It's been a volatile time recently for PAREXEL International (NASDAQ:PRXL) shares. The contract research services provider's stock opened last Monday at $27.50 and closed on Friday at $23.61, down 16.5% for the week. In recent trading today, the shares were back up 9% on heavy volume.

The apparent reason for the hubbub is PAREXEL's work for German biotechnology company TeGenero AG. PAREXEL was running a phase 1 clinical trial in the U.K. for an experimental monoclonal antibody developed by the German firm, and six male participants in the study became critically ill. That news broke Tuesday, and in response, PAREXEL shares nosedived. Today, Reuters reports that four of the men have regained consciousness and talked to their families, leading to the recent spike in PAREXEL's shares.

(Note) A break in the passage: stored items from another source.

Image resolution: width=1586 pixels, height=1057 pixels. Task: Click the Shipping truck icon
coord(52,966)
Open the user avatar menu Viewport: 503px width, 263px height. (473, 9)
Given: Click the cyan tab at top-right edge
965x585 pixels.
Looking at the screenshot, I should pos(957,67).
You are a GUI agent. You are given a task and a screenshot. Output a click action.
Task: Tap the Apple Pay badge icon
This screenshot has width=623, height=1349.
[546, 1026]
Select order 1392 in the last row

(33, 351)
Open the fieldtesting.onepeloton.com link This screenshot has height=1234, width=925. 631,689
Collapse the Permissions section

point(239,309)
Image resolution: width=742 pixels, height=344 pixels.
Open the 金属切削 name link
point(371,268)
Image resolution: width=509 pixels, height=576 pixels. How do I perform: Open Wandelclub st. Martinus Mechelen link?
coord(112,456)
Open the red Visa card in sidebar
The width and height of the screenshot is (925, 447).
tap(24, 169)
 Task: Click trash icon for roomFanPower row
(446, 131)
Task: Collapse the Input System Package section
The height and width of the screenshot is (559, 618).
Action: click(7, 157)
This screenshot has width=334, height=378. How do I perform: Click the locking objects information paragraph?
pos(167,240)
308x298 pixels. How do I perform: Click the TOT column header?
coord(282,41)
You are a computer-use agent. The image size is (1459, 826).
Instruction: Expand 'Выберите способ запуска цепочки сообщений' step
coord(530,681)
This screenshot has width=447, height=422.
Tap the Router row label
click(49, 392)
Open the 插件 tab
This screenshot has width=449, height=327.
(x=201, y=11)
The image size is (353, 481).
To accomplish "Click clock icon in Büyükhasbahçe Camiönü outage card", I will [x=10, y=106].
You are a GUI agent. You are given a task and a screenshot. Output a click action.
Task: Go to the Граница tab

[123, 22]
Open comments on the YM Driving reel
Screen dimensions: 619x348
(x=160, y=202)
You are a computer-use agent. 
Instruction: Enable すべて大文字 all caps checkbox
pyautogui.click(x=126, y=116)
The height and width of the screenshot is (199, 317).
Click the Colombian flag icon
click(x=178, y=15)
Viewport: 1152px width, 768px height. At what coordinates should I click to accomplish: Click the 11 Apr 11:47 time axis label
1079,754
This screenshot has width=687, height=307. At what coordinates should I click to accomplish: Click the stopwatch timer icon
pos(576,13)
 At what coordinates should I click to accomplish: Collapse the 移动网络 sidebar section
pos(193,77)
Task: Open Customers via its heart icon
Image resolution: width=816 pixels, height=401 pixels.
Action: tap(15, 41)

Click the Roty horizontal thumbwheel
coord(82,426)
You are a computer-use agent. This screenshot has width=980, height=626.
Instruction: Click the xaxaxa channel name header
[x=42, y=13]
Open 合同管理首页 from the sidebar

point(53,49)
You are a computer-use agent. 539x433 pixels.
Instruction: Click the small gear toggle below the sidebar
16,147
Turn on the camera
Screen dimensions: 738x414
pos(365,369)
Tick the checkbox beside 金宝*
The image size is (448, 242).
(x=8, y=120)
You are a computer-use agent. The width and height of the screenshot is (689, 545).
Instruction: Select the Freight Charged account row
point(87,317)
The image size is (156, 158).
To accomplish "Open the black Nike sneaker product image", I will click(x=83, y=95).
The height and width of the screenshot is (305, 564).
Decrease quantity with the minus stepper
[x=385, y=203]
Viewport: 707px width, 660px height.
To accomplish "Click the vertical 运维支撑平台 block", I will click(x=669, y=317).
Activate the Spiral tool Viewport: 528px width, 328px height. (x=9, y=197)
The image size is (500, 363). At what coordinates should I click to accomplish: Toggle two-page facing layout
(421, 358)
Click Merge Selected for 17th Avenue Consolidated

In light of these dramatic developments, the ups and downs in PAREXEL's shares might seem perfectly reasonable, but in fact, like a lot of knee-jerk market reactions, the buying and selling doesn't make a ton of sense. PAREXEL is merely a contractor carrying out a service. It doesn't own the drug in question. TeGenero is ultimately responsible for the drug, its effects, and the study design. PAREXEL, meanwhile, should still get paid for the work it's done for the German biotech.

Of course, it's possible that PAREXEL didn't follow regulatory guidelines or made errors during the trial. British authorities are investigating, but the company's internal inquiry so far shows that everything was done above board and in line with the study protocol. However, the Financial Times recently suggested that PAREXEL skirted British pharmaceutical industry guidelines that state "widespread or public advertising for clinical trials is unacceptable" and "neither payment, nor the level thereof, should be mentioned in a public notice."

Still, these guidelines are not law, and more importantly, the recommendations seem utterly ridiculous. How are companies like PAREXEL, PPD (NASDAQ:PPDI), and Covance (NYSE:CVD) supposed to recruit study participants without public advertising? By telepathy? And while in a perfect world folks would participate in drug studies out of altruism, most people probably wouldn't volunteer unless told up front they will be paid.

It's been a rough week for PAREXEL. Surely, no contract research firm wants people getting sick on its watch. But based on current evidence, the frenzied buying and selling of the firm's stock has been much ado about nothing.

Fool contributor Brian Gorman is a freelance writer in Chicago. He does not own shares of any companies mentioned in this article.